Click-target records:
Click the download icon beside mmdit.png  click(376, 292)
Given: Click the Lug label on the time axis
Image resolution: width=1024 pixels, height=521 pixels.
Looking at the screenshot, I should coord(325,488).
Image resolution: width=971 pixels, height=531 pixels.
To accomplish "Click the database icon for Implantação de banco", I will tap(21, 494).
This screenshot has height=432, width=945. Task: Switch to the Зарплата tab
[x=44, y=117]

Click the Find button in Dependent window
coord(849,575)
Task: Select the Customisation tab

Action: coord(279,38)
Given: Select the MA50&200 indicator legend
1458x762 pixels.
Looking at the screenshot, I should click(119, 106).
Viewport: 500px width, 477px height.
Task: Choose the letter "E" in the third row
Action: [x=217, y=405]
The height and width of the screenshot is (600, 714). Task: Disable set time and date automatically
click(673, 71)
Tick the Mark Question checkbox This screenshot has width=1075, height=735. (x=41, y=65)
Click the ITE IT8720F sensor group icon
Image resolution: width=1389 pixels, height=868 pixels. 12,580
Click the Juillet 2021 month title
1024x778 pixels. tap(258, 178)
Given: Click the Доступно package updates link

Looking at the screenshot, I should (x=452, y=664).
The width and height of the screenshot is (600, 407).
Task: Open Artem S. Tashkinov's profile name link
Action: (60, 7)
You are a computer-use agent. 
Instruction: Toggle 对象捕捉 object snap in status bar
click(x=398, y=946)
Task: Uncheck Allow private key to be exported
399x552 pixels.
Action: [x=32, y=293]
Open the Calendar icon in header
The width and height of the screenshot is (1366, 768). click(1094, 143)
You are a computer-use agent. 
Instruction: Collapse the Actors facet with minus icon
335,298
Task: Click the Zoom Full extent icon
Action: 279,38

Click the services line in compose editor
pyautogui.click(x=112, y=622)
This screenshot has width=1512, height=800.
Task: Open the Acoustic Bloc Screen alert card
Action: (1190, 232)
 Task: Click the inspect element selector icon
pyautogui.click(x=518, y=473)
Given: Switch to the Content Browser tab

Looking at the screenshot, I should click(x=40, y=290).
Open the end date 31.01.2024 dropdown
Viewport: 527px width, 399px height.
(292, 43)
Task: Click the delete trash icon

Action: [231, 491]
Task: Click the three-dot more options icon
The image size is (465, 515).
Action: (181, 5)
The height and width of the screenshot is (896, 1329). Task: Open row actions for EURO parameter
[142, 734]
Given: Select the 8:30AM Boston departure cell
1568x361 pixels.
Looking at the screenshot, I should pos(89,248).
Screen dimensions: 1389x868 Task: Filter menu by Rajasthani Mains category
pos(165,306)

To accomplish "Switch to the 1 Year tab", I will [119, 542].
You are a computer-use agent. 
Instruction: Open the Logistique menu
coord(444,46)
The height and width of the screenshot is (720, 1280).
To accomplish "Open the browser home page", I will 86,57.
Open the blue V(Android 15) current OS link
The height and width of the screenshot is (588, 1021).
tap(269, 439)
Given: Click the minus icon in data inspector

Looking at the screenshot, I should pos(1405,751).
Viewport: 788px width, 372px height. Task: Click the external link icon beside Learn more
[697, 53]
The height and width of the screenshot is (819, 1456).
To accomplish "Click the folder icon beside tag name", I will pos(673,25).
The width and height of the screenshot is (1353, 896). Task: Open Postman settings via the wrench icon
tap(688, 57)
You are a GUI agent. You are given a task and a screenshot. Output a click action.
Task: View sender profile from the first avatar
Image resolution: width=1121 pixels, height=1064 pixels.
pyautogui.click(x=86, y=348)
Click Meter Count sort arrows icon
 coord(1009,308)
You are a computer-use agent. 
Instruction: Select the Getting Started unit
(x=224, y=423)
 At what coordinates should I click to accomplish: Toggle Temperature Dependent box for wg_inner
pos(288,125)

- _WRITTEN INSTRUCTION_:
Rewrite all of the records above, changing every "computer-use agent" to "desktop assistant" and leaving the rest untouched.

- _RESULT_:
Click the download icon beside mmdit.png  click(376, 292)
Given: Click the Lug label on the time axis
Image resolution: width=1024 pixels, height=521 pixels.
Looking at the screenshot, I should coord(325,488).
Image resolution: width=971 pixels, height=531 pixels.
To accomplish "Click the database icon for Implantação de banco", I will tap(21, 494).
This screenshot has height=432, width=945. Task: Switch to the Зарплата tab
[x=44, y=117]

Click the Find button in Dependent window
coord(849,575)
Task: Select the Customisation tab

Action: coord(279,38)
Given: Select the MA50&200 indicator legend
1458x762 pixels.
Looking at the screenshot, I should click(119, 106).
Viewport: 500px width, 477px height.
Task: Choose the letter "E" in the third row
Action: [x=217, y=405]
The height and width of the screenshot is (600, 714). Task: Disable set time and date automatically
click(673, 71)
Tick the Mark Question checkbox This screenshot has width=1075, height=735. (x=41, y=65)
Click the ITE IT8720F sensor group icon
Image resolution: width=1389 pixels, height=868 pixels. 12,580
Click the Juillet 2021 month title
1024x778 pixels. tap(258, 178)
Given: Click the Доступно package updates link

Looking at the screenshot, I should (x=452, y=664).
The width and height of the screenshot is (600, 407).
Task: Open Artem S. Tashkinov's profile name link
Action: (60, 7)
You are a desktop assistant. 
Instruction: Toggle 对象捕捉 object snap in status bar
click(x=398, y=946)
Task: Uncheck Allow private key to be exported
399x552 pixels.
Action: [x=32, y=293]
Open the Calendar icon in header
The width and height of the screenshot is (1366, 768). click(1094, 143)
You are a desktop assistant. 
Instruction: Collapse the Actors facet with minus icon
335,298
Task: Click the Zoom Full extent icon
Action: 279,38

Click the services line in compose editor
pyautogui.click(x=112, y=622)
This screenshot has width=1512, height=800.
Task: Open the Acoustic Bloc Screen alert card
Action: (1190, 232)
 Task: Click the inspect element selector icon
pyautogui.click(x=518, y=473)
Given: Switch to the Content Browser tab

Looking at the screenshot, I should click(x=40, y=290).
Open the end date 31.01.2024 dropdown
Viewport: 527px width, 399px height.
(292, 43)
Task: Click the delete trash icon

Action: [231, 491]
Task: Click the three-dot more options icon
The image size is (465, 515).
Action: (181, 5)
The height and width of the screenshot is (896, 1329). Task: Open row actions for EURO parameter
[142, 734]
Given: Select the 8:30AM Boston departure cell
1568x361 pixels.
Looking at the screenshot, I should pos(89,248).
Screen dimensions: 1389x868 Task: Filter menu by Rajasthani Mains category
pos(165,306)

To accomplish "Switch to the 1 Year tab", I will [119, 542].
You are a desktop assistant. 
Instruction: Open the Logistique menu
coord(444,46)
The height and width of the screenshot is (720, 1280).
To accomplish "Open the browser home page", I will 86,57.
Open the blue V(Android 15) current OS link
The height and width of the screenshot is (588, 1021).
tap(269, 439)
Given: Click the minus icon in data inspector

Looking at the screenshot, I should pos(1405,751).
Viewport: 788px width, 372px height. Task: Click the external link icon beside Learn more
[697, 53]
The height and width of the screenshot is (819, 1456).
To accomplish "Click the folder icon beside tag name", I will pos(673,25).
The width and height of the screenshot is (1353, 896). Task: Open Postman settings via the wrench icon
tap(688, 57)
You are a GUI agent. You are given a task and a screenshot. Output a click action.
Task: View sender profile from the first avatar
Image resolution: width=1121 pixels, height=1064 pixels.
pyautogui.click(x=86, y=348)
Click Meter Count sort arrows icon
 coord(1009,308)
You are a desktop assistant. 
Instruction: Select the Getting Started unit
(x=224, y=423)
 At what coordinates should I click to accomplish: Toggle Temperature Dependent box for wg_inner
pos(288,125)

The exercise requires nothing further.